A sick sort of feeling came over her when she saw that the blue marble tree had dropped a huge branch right where her jaboticaba sapling usually stood.

The tree that had produced flowers and fruit against all odds.

The tree that sheltered her husband’s ashes.

She couldn’t see it.

Her heart was frantic, but her movements were leaden and slow as she worked to uncover the little jaboticaba tree.

When she saw the wreckage, her heart broke in two.

The tree was completely ruined, its thin little trunk splintered beyond all hope. The falling branch had crushed it, snapping it in half.

She couldn’t breathe.

It’s just a tree, she told herself. It’s just a stupid little tree.

She could feel Keith and Lani behind her, watching her. She couldn’t look at them, couldn’t make eye contact with either of them, or she would fall to pieces right there in the front yard.

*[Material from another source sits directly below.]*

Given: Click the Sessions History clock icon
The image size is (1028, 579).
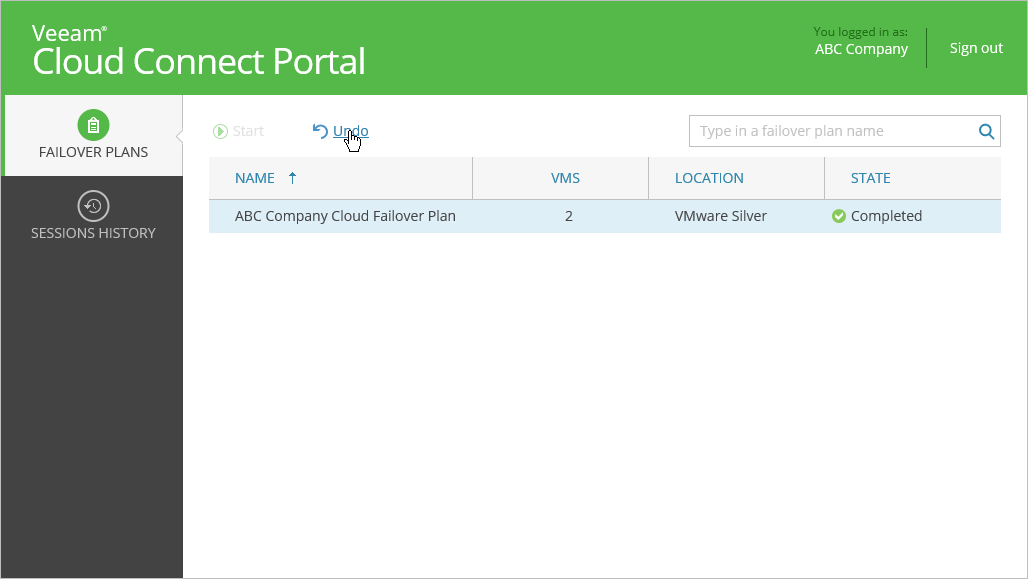Looking at the screenshot, I should click(x=93, y=206).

Moving in an unsteady, robotic sort of way, Emma went into the house. Out of the corner of her eye, she saw Keith move to follow her — but Lani stopped him with a hand on his shoulder.

She couldn’t breathe.

Mechanically, she climbed the stairs. Her limbs ached with the effort of moving when she just wanted to collapse. Her chest felt frozen.

Finally, she reached her bedroom.

She closed the door behind her, crossed to her bed, and hid beneath the covers.

Then, finally, she sobbed.

23

Lani

They stood watching as Emma hurried up the steps and into the house.

Lani felt a numb sort of grief. She still missed Adam terribly, and he hadn’t been a part of her daily life. Emma seemed to be doing so well, but Lani knew that the grief she lived with must be crippling. No wonder it still dragged her under at times.

“Is she okay?” Keith asked, moving to stand beside her.

“No.” She looked at him, the kama’aina transplant with blue eyes and brown skin. He didn’t hold a candle to Adam. No one ever would.

This guy professed friendship, but he was obviously just waiting on the opportunity for something more. It wasn’t fair for either of them, as far as Lani was concerned.

But what did she know? She had divorced and then married within the space of a few months, which was objectively foolish.

It had been right for her. Tenn was her person.